Work task:
If a record contains an image, leave the image out and repeat everything else exactly.

Entries shown:
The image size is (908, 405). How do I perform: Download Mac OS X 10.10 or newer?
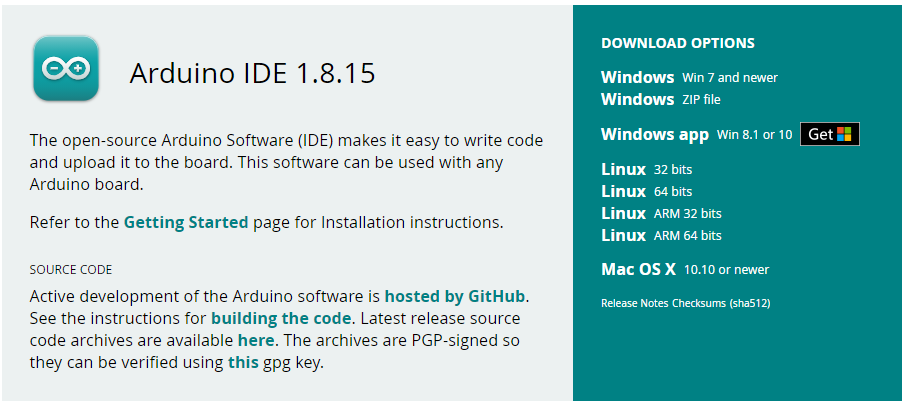tap(685, 269)
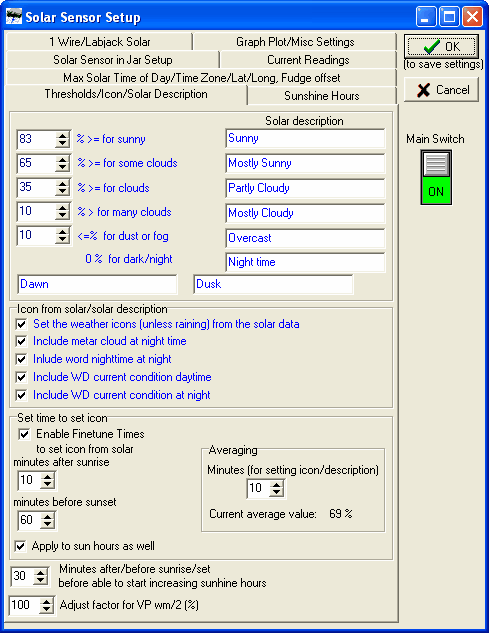This screenshot has height=633, width=489.
Task: Toggle Enable Finetune Times checkbox
Action: click(24, 434)
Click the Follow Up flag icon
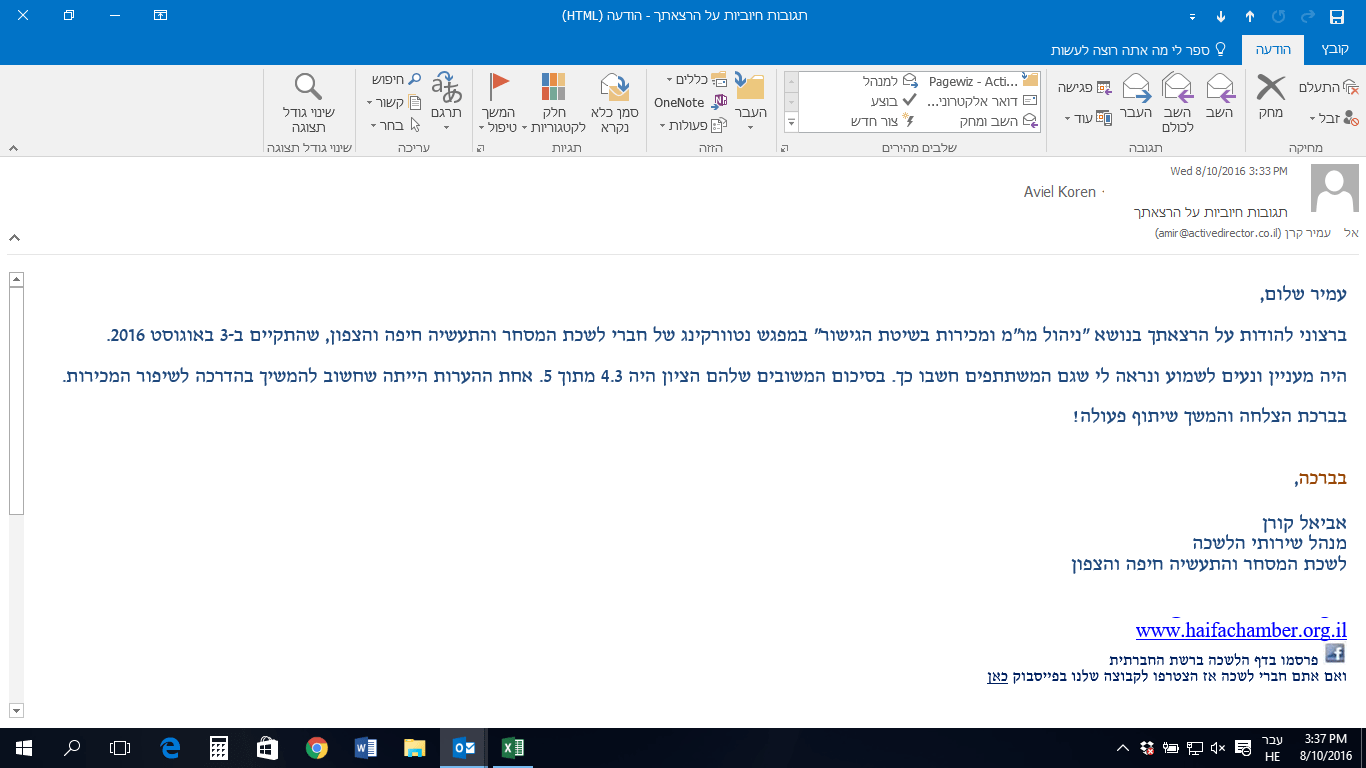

Result:
The image size is (908, 405). How do I perform: Download Mac OS X 10.10 or newer?
tap(685, 269)
This screenshot has height=633, width=489.
Task: Toggle Enable Finetune Times checkbox
Action: click(24, 434)
Click the Follow Up flag icon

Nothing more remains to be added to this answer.